## Exercise details
Extract the line that contains "Viewport: 1414px width, 662px" and every line after it through the end of the records below, exactly as written, leaving out any pictures.

Top of Record excerpts

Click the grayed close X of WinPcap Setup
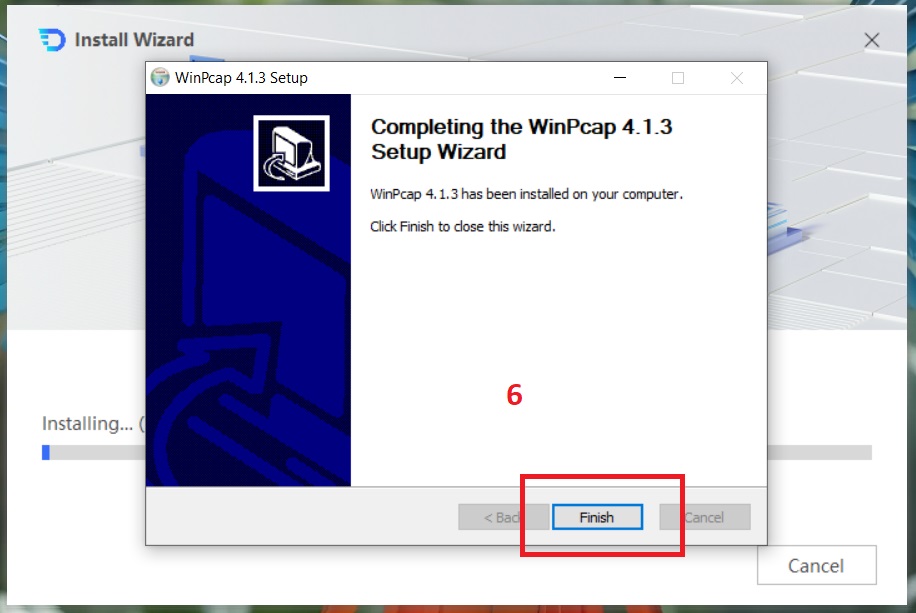The image size is (916, 613). coord(737,78)
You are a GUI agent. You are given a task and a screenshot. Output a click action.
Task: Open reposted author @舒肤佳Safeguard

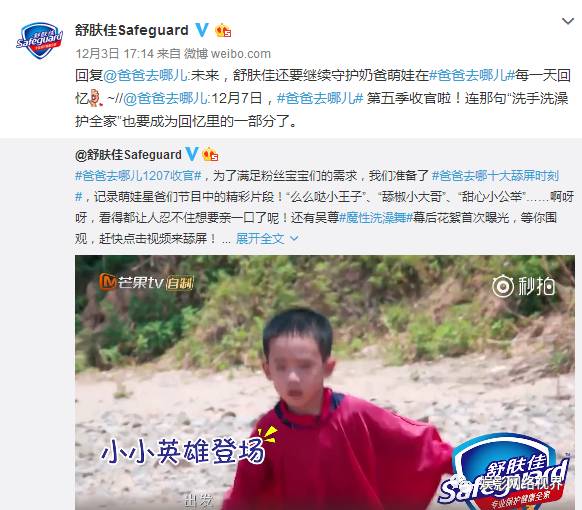point(128,154)
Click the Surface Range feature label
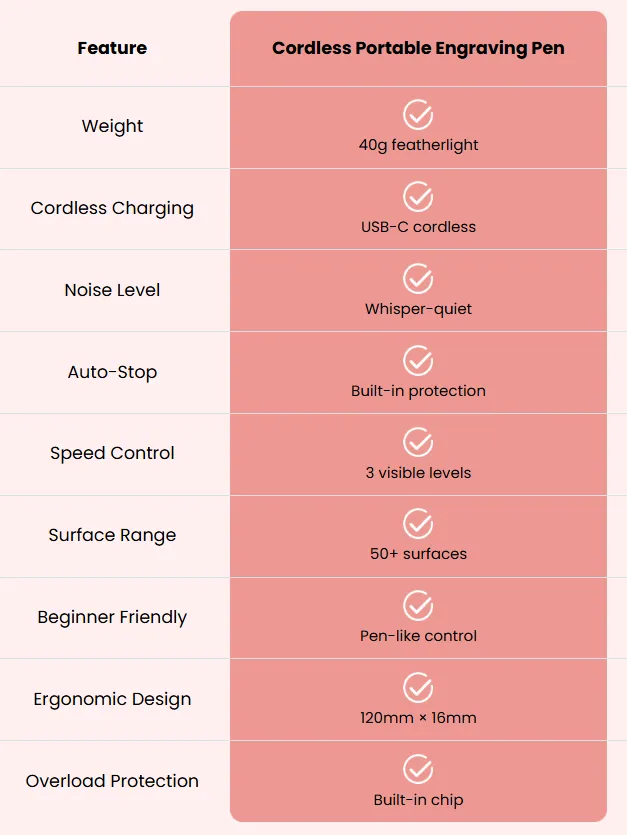Screen dimensions: 627x835 point(112,535)
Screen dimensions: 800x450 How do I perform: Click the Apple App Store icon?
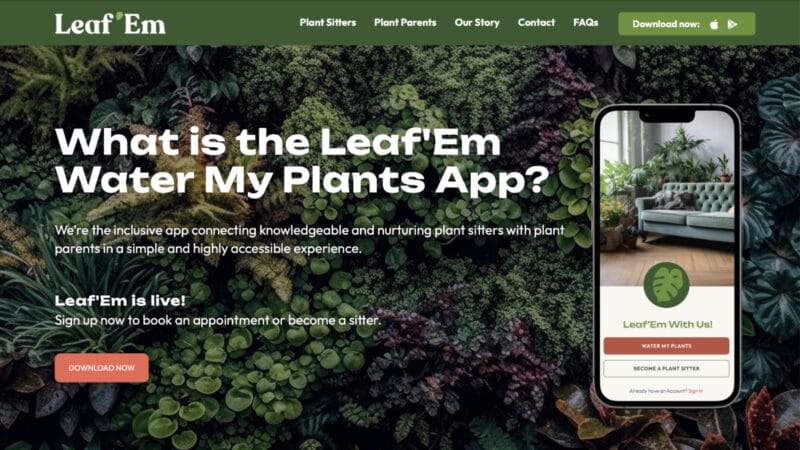pos(714,24)
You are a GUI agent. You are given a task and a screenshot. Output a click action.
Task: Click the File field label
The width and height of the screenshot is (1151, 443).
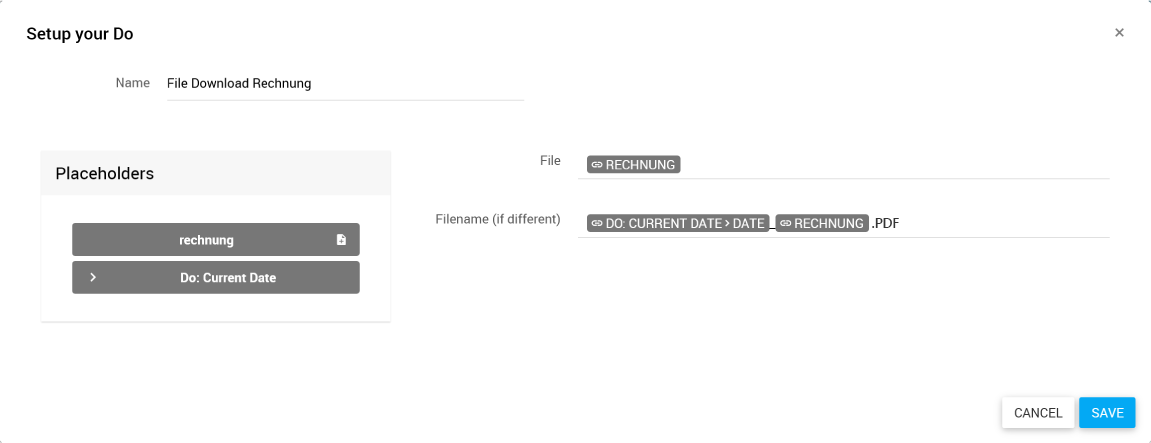[550, 160]
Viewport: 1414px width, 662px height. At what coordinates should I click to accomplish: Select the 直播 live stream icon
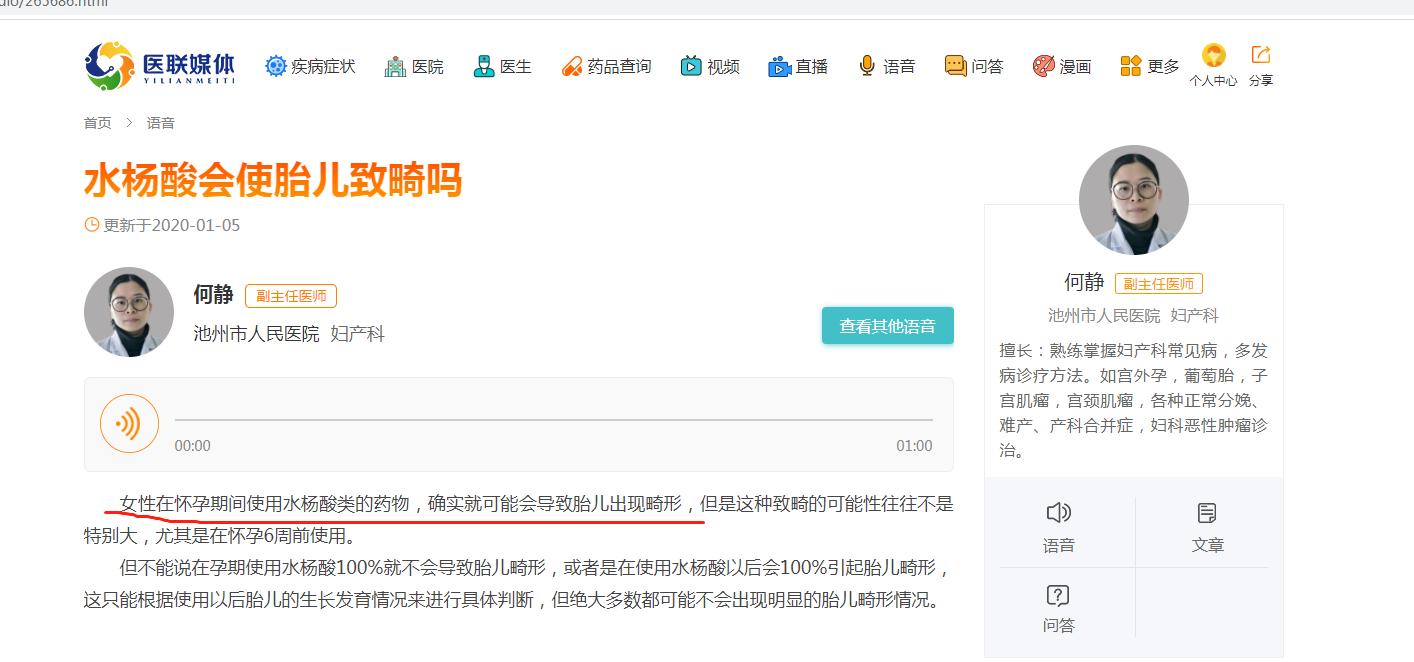coord(798,65)
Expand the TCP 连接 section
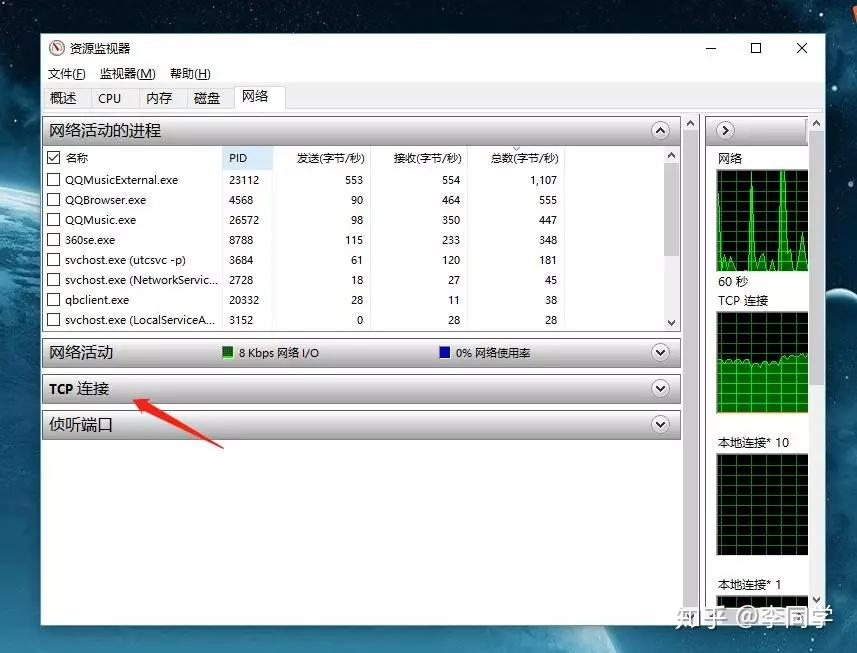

Bottom of Record excerpts

## Solution
Viewport: 1414px width, 662px height. At what coordinates should I click to accomplish: Select the 直播 live stream icon
coord(798,65)
Expand the TCP 连接 section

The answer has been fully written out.